[DATA RECORDS Boundary: Start]

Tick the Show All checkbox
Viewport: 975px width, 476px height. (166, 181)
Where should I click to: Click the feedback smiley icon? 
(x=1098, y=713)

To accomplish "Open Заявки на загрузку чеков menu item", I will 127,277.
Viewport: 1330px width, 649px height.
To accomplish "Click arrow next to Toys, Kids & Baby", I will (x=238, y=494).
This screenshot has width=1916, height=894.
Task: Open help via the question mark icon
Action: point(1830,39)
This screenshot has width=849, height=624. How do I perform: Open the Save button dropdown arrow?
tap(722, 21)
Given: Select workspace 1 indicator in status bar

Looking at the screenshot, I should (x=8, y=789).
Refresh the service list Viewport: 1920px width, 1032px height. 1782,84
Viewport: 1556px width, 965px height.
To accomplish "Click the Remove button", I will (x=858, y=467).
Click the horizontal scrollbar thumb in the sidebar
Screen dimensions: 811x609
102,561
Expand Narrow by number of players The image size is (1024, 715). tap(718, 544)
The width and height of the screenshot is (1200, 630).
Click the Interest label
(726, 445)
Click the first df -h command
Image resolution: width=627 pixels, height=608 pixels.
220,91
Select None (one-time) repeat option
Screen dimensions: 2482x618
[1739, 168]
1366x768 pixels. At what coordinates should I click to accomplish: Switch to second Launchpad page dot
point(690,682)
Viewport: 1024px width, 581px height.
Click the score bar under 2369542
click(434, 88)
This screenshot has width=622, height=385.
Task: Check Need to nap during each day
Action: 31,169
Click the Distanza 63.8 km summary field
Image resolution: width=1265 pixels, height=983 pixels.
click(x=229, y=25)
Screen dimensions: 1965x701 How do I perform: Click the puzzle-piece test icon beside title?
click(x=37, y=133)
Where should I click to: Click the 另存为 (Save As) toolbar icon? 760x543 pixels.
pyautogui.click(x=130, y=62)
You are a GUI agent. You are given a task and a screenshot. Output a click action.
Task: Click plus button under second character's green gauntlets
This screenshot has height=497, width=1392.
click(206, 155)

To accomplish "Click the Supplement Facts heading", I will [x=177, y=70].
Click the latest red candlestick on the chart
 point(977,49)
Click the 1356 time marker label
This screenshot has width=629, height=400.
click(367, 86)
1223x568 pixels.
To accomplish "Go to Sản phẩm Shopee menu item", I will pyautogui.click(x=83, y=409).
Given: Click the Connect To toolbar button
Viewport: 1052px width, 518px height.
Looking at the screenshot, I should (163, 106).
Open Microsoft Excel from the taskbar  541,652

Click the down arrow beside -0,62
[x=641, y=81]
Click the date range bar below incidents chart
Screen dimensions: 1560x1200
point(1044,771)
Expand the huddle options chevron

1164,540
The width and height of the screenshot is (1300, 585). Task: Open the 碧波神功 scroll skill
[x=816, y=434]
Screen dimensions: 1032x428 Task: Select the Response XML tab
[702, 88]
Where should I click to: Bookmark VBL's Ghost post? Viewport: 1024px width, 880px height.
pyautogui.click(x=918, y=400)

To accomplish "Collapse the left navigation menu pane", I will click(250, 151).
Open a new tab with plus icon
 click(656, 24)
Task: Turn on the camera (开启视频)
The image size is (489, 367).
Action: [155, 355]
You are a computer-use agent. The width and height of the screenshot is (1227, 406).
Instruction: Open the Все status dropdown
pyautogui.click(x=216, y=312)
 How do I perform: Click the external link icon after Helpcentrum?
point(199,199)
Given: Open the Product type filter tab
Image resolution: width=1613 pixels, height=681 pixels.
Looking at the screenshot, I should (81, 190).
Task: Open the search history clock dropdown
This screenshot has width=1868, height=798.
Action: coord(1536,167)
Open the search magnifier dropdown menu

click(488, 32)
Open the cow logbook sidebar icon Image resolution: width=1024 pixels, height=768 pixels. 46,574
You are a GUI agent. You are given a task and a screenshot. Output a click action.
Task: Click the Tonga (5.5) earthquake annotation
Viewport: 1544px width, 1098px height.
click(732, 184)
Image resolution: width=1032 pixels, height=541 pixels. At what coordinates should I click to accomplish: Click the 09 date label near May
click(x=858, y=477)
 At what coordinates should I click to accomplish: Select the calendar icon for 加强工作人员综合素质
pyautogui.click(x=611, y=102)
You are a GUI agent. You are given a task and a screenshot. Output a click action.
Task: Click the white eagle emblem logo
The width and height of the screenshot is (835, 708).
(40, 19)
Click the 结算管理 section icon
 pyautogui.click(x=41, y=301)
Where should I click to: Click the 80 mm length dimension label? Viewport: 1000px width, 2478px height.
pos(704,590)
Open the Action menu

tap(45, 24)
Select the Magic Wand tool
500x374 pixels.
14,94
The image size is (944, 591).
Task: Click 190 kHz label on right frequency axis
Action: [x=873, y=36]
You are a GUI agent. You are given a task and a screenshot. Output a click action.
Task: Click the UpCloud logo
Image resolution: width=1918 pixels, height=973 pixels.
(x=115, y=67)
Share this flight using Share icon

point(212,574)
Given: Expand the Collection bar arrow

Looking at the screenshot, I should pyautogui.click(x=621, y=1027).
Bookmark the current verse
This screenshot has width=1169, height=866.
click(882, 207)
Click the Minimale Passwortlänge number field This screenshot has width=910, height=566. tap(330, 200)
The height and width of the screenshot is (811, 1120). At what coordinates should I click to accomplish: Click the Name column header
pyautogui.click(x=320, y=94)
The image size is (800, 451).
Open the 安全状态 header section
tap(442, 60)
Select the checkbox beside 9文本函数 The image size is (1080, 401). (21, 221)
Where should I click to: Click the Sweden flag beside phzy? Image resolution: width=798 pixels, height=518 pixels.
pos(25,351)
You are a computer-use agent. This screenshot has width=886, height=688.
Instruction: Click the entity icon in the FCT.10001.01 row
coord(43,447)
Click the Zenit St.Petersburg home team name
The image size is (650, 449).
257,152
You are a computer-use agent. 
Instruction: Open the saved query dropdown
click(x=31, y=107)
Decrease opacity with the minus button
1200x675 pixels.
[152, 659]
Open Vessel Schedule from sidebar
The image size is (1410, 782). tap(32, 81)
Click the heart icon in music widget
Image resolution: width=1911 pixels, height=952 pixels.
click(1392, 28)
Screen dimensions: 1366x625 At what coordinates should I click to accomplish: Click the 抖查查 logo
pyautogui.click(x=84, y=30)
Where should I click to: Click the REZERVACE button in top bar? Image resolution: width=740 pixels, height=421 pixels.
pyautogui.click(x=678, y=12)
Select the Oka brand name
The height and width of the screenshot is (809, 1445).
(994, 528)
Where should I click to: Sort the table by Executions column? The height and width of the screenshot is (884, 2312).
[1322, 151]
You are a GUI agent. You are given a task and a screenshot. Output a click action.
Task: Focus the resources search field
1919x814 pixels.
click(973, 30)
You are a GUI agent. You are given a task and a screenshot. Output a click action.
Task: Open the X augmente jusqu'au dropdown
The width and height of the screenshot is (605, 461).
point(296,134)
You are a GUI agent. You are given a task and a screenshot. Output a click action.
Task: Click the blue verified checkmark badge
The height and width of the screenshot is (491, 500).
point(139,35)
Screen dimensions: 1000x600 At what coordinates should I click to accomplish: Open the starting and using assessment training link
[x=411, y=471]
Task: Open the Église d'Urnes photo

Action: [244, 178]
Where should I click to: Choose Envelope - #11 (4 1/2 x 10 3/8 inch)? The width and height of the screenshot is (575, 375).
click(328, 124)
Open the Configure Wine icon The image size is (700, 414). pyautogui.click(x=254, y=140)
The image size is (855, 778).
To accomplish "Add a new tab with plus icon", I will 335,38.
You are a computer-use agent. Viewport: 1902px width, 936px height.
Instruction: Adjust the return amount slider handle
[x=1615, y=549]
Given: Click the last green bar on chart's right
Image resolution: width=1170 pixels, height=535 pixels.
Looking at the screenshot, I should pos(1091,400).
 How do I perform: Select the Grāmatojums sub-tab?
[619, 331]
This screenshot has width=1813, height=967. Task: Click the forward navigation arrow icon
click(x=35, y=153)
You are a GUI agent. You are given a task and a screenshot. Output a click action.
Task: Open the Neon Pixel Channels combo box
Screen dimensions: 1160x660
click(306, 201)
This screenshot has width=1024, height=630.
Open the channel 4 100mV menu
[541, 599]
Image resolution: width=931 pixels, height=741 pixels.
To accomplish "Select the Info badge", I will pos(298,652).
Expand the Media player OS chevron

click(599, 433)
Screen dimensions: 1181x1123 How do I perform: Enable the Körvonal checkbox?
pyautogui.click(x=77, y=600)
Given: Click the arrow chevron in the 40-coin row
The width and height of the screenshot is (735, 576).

[DATA RECORDS Boundary: End]

### BRIEF
Would you copy every line of the entries that includes the word "number"?

### REPLY
Expand Narrow by number of players The image size is (1024, 715). tap(718, 544)
Click the Minimale Passwortlänge number field This screenshot has width=910, height=566. tap(330, 200)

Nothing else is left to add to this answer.